- [Exercise description] From the records below, copy each line in which the string "icon" occurs.
____ Material to process
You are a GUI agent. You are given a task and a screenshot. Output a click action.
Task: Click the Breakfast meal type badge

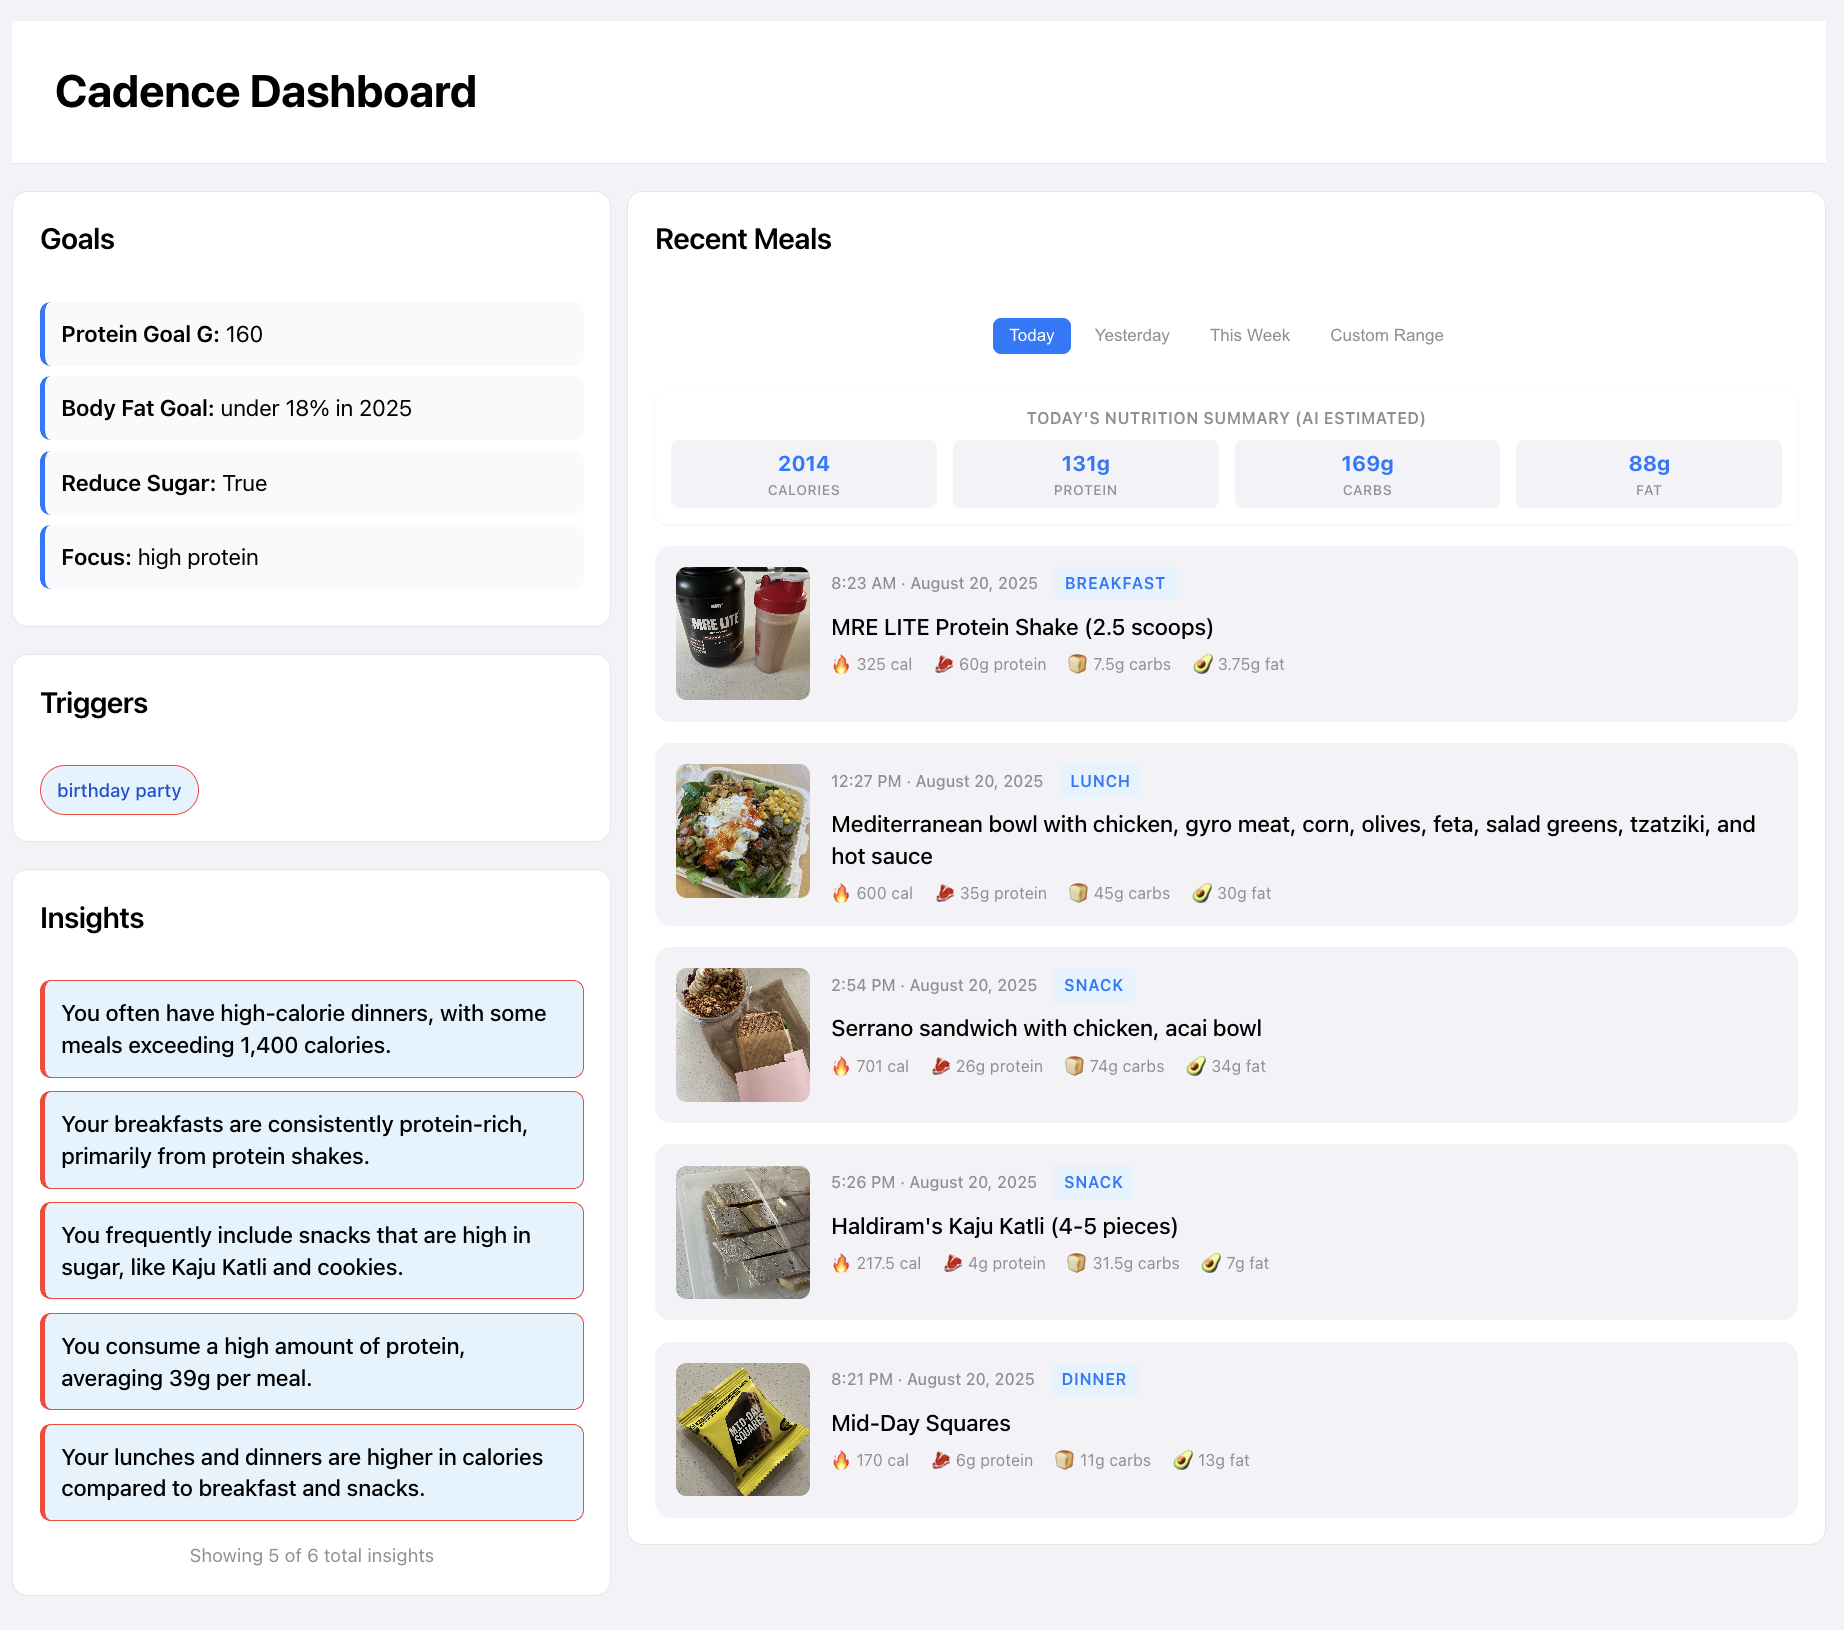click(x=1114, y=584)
________
____ Material to process
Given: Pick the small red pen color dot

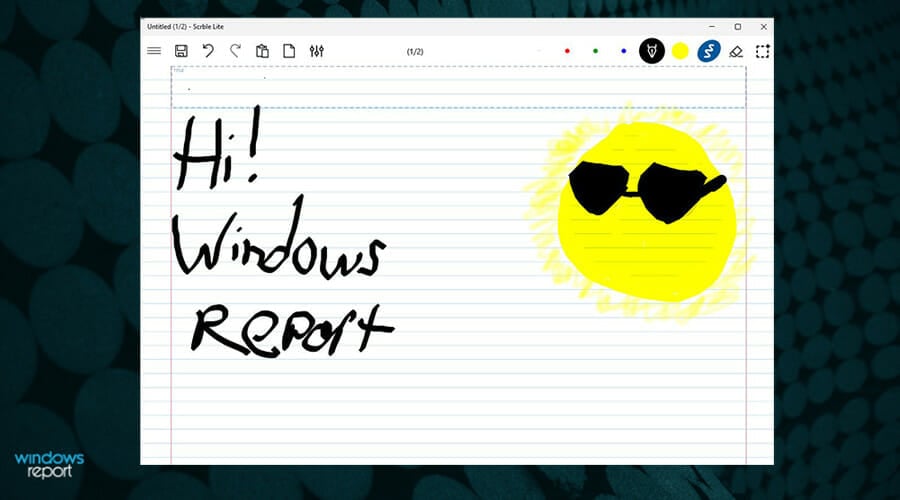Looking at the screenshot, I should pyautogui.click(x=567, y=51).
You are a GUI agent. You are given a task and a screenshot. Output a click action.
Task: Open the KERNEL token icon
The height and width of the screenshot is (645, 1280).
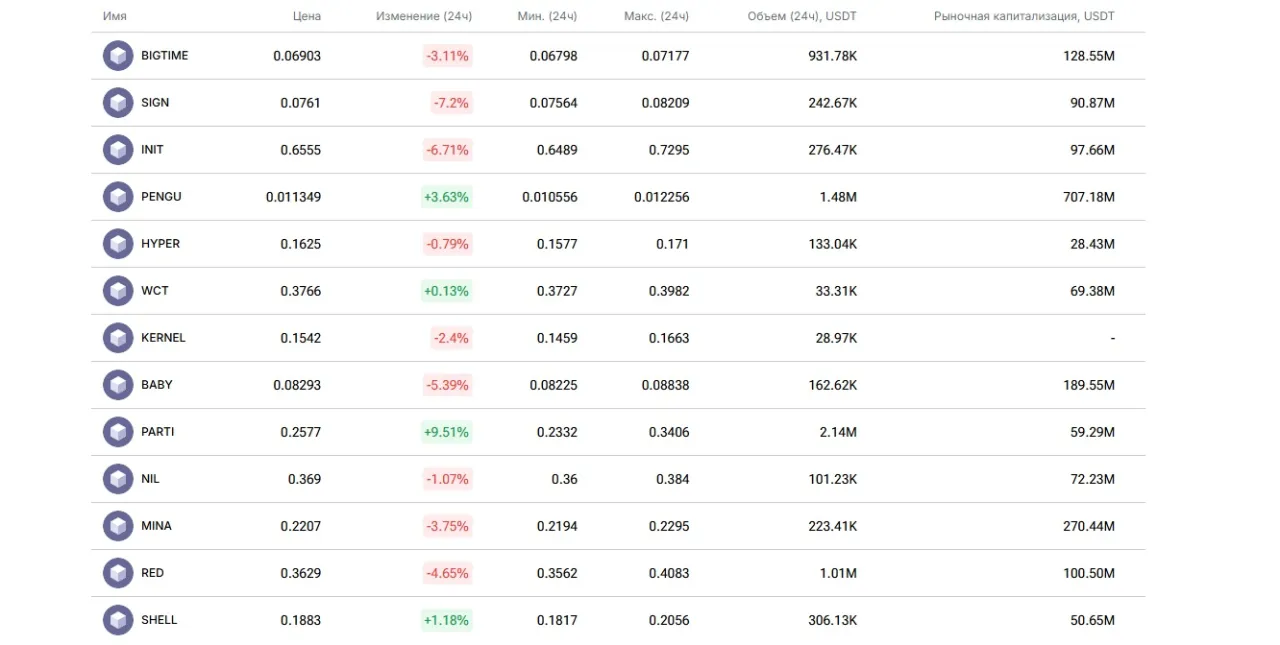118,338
________
____ Material to process
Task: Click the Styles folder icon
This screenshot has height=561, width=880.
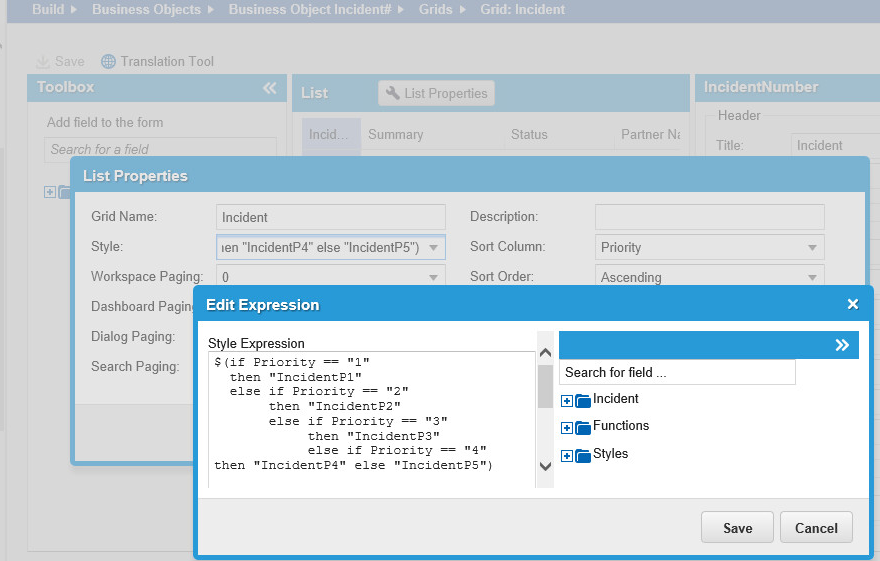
________
- [Output of the exercise]
Task: Open the KERNEL token icon
Task: Click the Styles folder icon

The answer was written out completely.